Morrison began his pioneering stem cell work only after a brief stint as a biotech entrepreneur. For his high school science fair project, the Canadian native developed a hydroponically grown fungal fertilizer that dramatically increased the nutrient uptake in plants. The fertilizer attracted the interest and support of the Canadian government and Dalhousie University in Halifax, where he attended college. But when the project failed to garner enough venture capital at a critical point, Morrison shifted gears, opting instead for a career in medical research. He was fascinated by the process of discovery and the elegance he found in well-conceived research. "The best scientists are like artists in the sense that they are constantly motivated by the challenge of doing more and more beautiful work," Morrison explains. "They push themselves to generate the most beautiful data and to perform the most elegant experiments. The best scientists find beauty and satisfaction in the process."
As a graduate student, Morrison identified key markers that distinguish hematopoietic stem cells, which give rise to blood and immune system cells, from other immature hematopoietic cells. He determined that stem cells are fundamentally different from other immature cells, and his results also suggested that certain factors are involved in regulating stem cell self-renewal. Later, as a postdoctoral fellow in the Caltech laboratory of David Anderson, a fellow HHMI investigator, Morrison became the first to isolate uncultured neural crest stem cells, which give rise to the peripheral nervous system. This led to his discovery that stem cells persist throughout adult life in the peripheral nervous system, where they were not previously believed to exist.

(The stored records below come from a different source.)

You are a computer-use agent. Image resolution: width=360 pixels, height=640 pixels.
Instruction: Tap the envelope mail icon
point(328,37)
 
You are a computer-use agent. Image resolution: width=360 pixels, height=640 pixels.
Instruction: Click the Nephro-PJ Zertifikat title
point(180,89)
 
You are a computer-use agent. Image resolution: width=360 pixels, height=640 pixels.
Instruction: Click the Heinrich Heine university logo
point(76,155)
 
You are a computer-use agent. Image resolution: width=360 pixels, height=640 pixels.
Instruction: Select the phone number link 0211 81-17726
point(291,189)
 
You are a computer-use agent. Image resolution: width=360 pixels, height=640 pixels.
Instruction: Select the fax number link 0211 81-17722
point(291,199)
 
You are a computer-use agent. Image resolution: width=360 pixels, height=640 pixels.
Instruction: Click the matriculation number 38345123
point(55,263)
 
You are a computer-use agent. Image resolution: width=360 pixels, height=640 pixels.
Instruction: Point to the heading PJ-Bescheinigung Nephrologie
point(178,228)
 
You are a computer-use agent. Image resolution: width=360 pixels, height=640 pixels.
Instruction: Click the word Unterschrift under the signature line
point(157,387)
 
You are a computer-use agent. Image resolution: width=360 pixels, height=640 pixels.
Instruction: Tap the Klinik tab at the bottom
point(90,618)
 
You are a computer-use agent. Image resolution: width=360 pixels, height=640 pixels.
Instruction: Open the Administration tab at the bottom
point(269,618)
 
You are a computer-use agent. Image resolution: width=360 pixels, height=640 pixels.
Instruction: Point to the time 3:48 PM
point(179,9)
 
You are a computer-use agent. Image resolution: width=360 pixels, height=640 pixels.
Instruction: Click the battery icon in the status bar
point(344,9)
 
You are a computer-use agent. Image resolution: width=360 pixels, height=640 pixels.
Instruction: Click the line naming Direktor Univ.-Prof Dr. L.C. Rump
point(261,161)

Today, Morrison's research focuses on neural stem cells and hematopoietic stem cells. By studying both, he hopes to understand the extent to which mechanisms that control self-renewal and other critical functions are conserved among stem cells in different tissues. Morrison has discovered that there are mechanistic differences between the self-renewal of normal stem cells and the proliferation of cancer cells that can be exploited to kill the cancer cells without harming the normal stem cells. He also has traced a potentially fatal birth defect that causes Hirschsprung disease to defects in the generation and migration of neural crest stem cells in the developing intestines. And, using techniques he developed as a graduate student, Morrison identified a family of cell surface receptors that scientists can use to separate hematopoietic stem cells from other, less primitive, hematopoietic progenitors. Each of these studies has the potential to change the way in which patients are treated.
Morrison strongly believes in the potential of medical research. "The greatest opportunities to change medicine arise from fundamental scientific discoveries, and I believe those opportunities exist in stem cell biology," he says. "Stem cell biology is so central to a variety of important scientific and medical questions that it commands a lot of attention from researchers in diverse fields. That attracted me, because if I invest years of my life answering a question, I really want people to care what the answer is."